A: My analysis of symmetrical puncture marks on the face of the finback that beached itself at Cornwall is what first led me to believe that a very large – and unidentified – marine predator might still at large in our oceans. I wasn’t fully convinced, however, until I completed my analysis of the data provided by the two “Super Predator” television documentaries (featured on my Facebook fan page a few months back, and most recently here). After looking at all the info (swimming speed, the predator’s movements post-feeding, body temperature, etc) I came to the conclusion that creature that consumed “Shark Alpha” was not a fish, nor a cetacean. It was some sort of monstrous marine reptile. In fact, if you check the numbers, its body temperature is actually a perfect match for what a leatherback sea turtle’s would be in water that cold. Could it be a pliosaur? Doubtful. Based on the fossil record and dozens of sightings over the last century, I’d be more inclined to believe it’s some sort of oversized mosasaur. Not my personal favorite, mind you, but hey . . . if it turns out to be real, I’ll take it!
Q: And finally, when is the release date for “Kraken”?

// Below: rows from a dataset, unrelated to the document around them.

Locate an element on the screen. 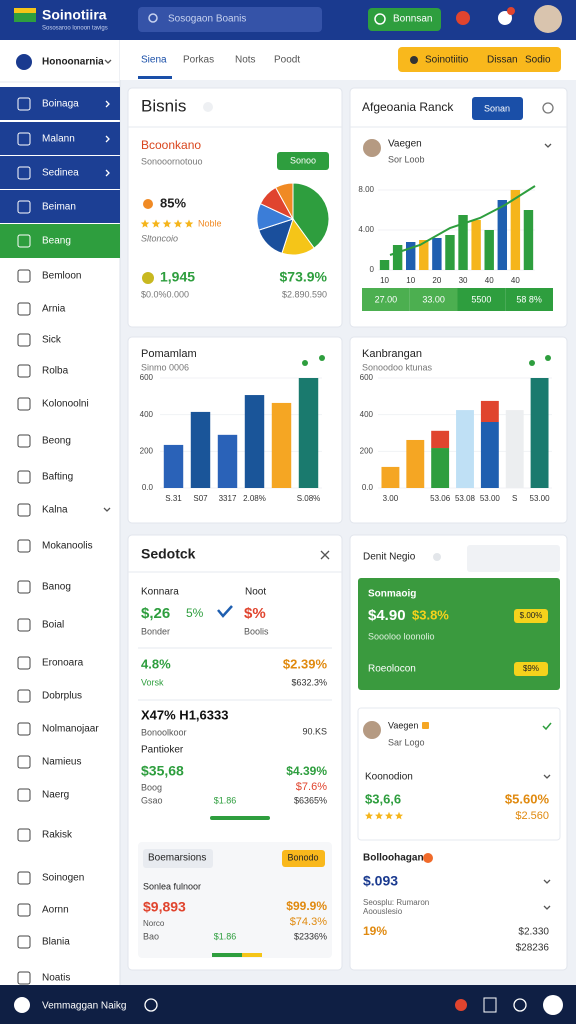 The image size is (576, 1024). sidebar-item: Nolmanojaar is located at coordinates (70, 730).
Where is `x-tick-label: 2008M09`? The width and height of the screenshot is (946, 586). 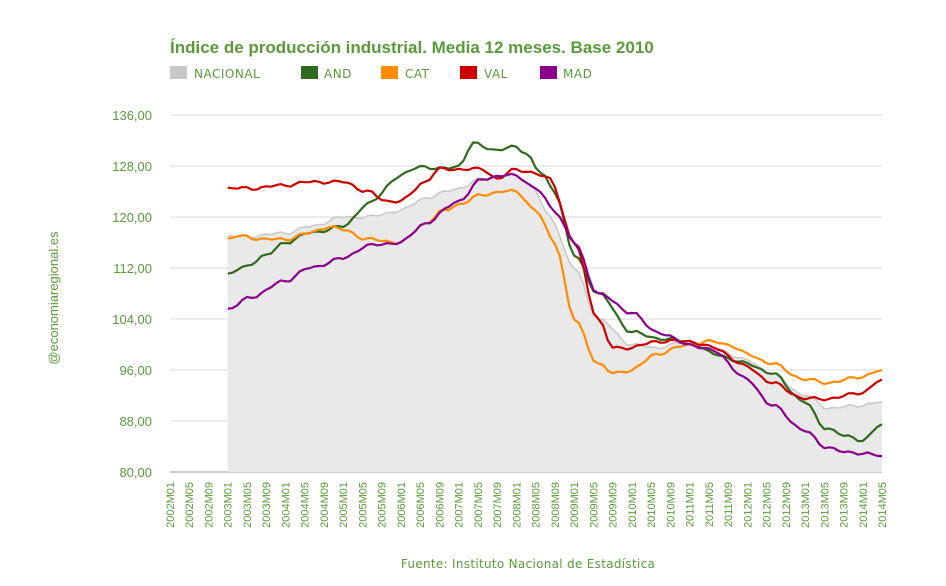
x-tick-label: 2008M09 is located at coordinates (556, 505).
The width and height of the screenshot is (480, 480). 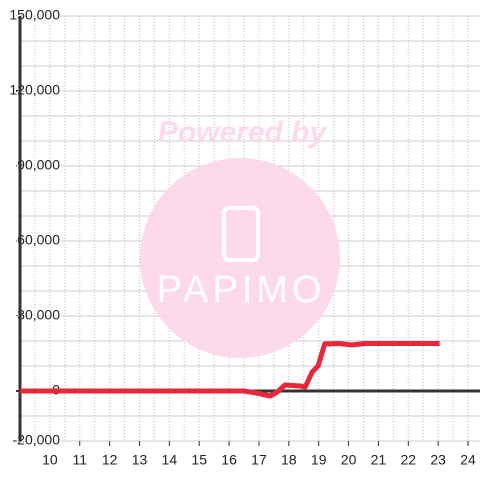 What do you see at coordinates (34, 15) in the screenshot?
I see `y-tick-label: 150,000` at bounding box center [34, 15].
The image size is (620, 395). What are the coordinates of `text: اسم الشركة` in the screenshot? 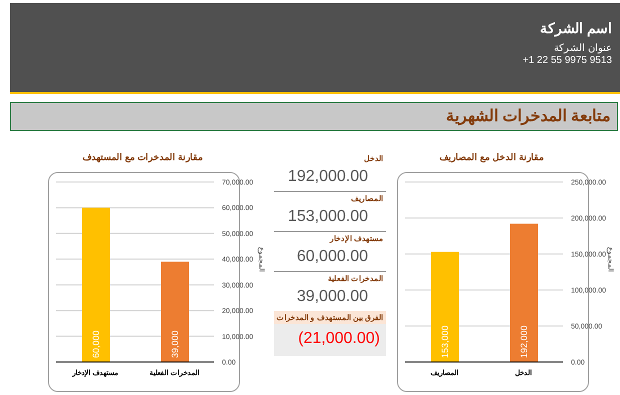 It's located at (576, 28).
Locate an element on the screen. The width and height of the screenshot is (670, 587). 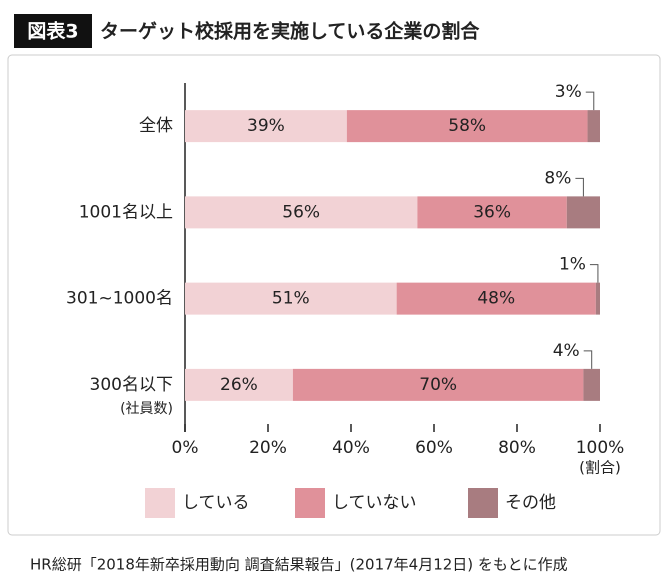
x-tick-label: 20% is located at coordinates (268, 448).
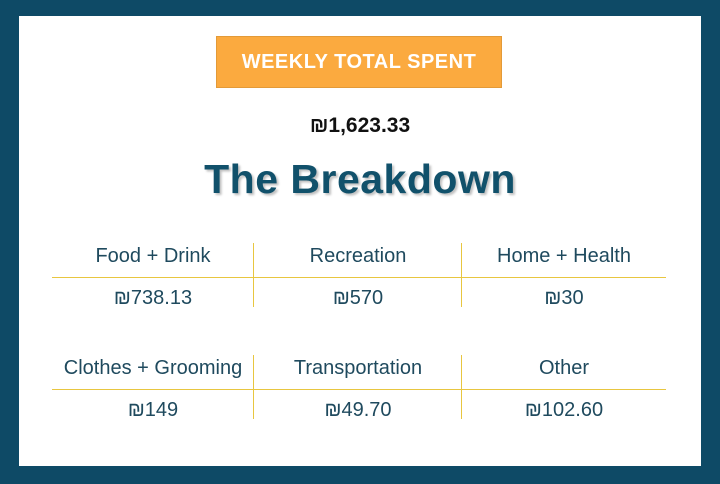  I want to click on category-label-other: Other, so click(564, 368).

A: The new Kronos Rising Novel Series website just went live yesterday (www.kronosrising.com). Readers can go on right now and register for a free PDF of Chapter 1 (emailed instantly). I’m pleased to say that, even overnight, Chapter 1 has gotten rave reviews. Formal e-book presales for Kindle and other platforms will commence on April 6th (my birthday), and Kraken’s actual “unleashing” will be on April 24th, including hard copies. It’s going to be a fun beach season. And I’m looking hungrily forward to it!